[Collected data]
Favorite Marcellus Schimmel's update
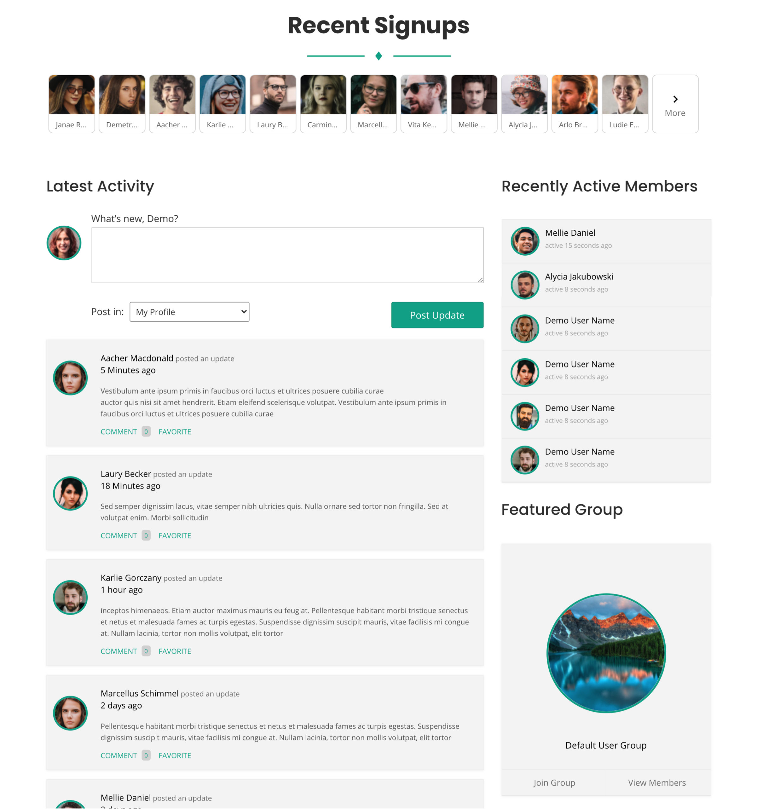 175,755
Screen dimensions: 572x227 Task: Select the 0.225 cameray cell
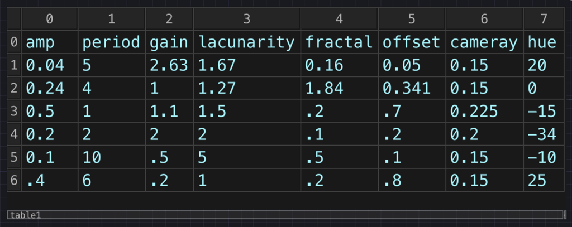tap(484, 111)

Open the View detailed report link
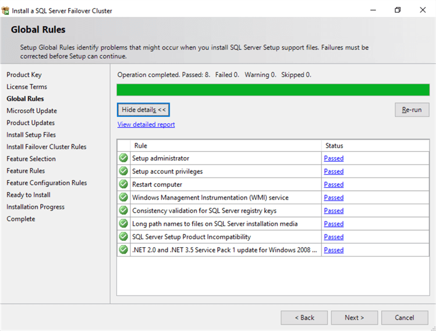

> _WORK REQUEST_
All the records need to be set down word for word, with the images left out.

> _EXERCISE RESPONSE_
Favorite Marcellus Schimmel's update
 175,755
Screen dimensions: 572x227 Task: Select the 0.225 cameray cell
tap(484, 111)

Open the View detailed report link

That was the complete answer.